• _Required work_: How many lines of the records below contain the string "Task", with uppercase and lowercase letters matching exactly? Reply with the number alone.

• _Recorded data_:
════════════════
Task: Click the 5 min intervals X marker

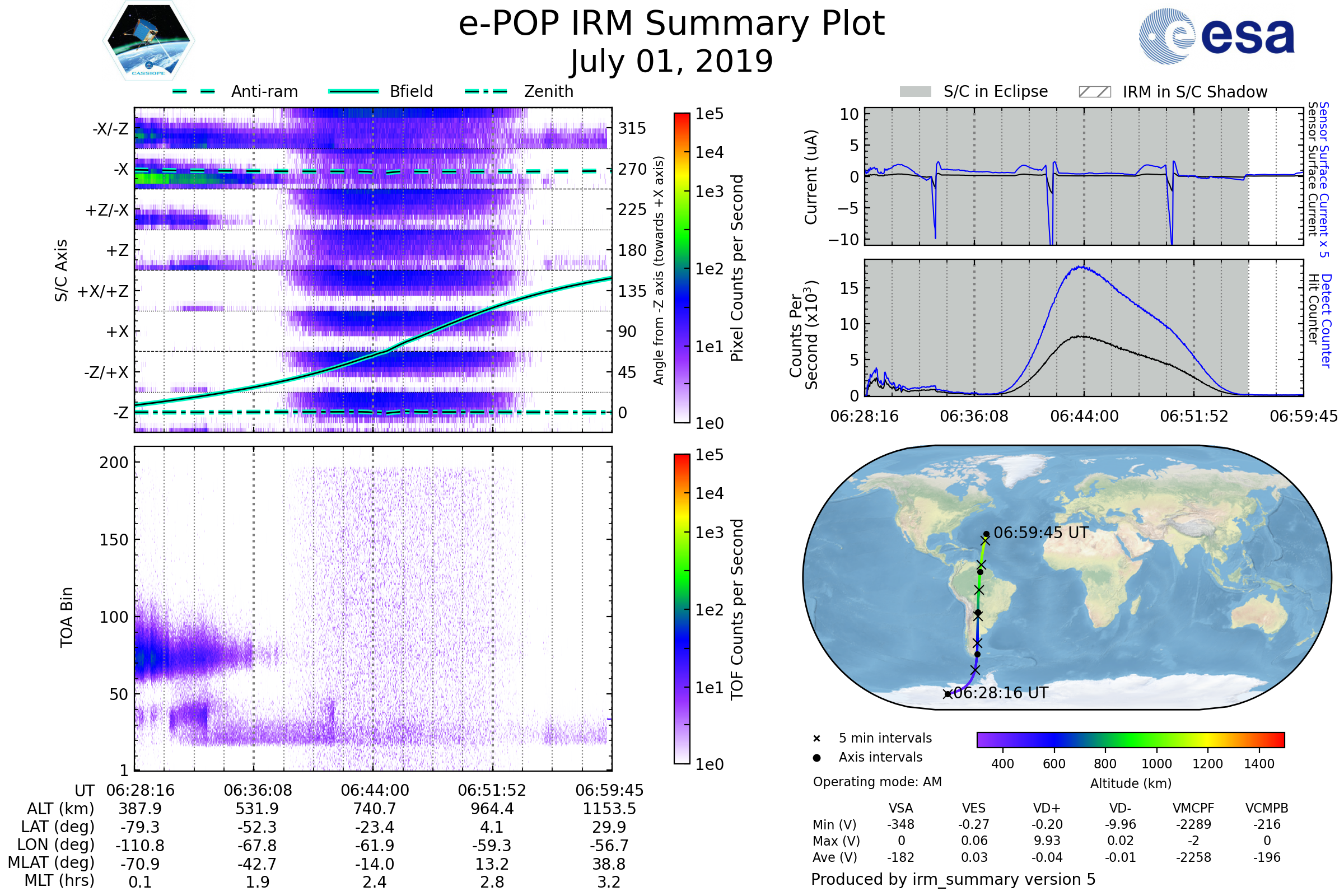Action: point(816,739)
════════════════
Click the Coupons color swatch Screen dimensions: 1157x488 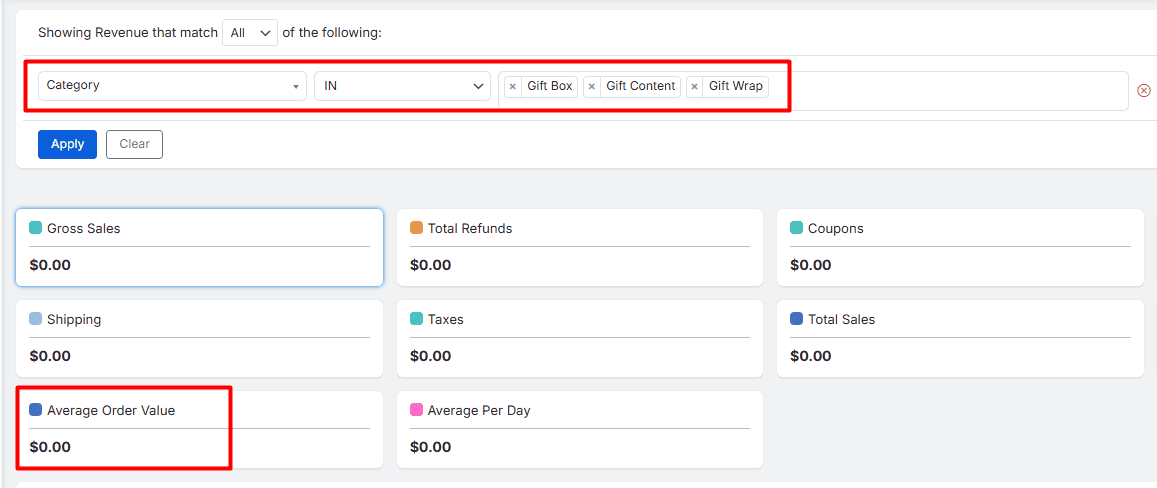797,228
════════════════
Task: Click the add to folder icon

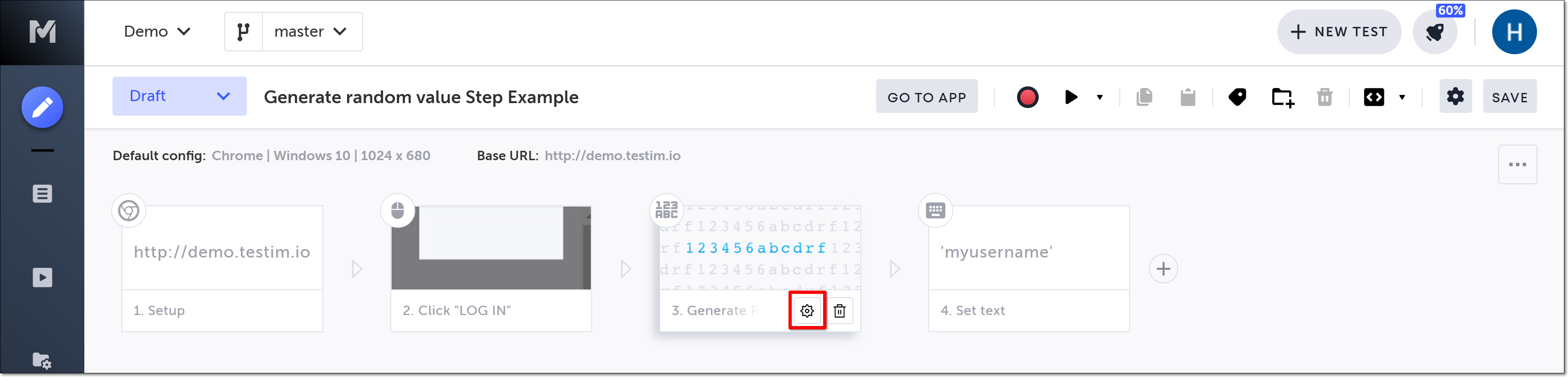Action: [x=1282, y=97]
════════════════
• _Reply to the exercise_: 2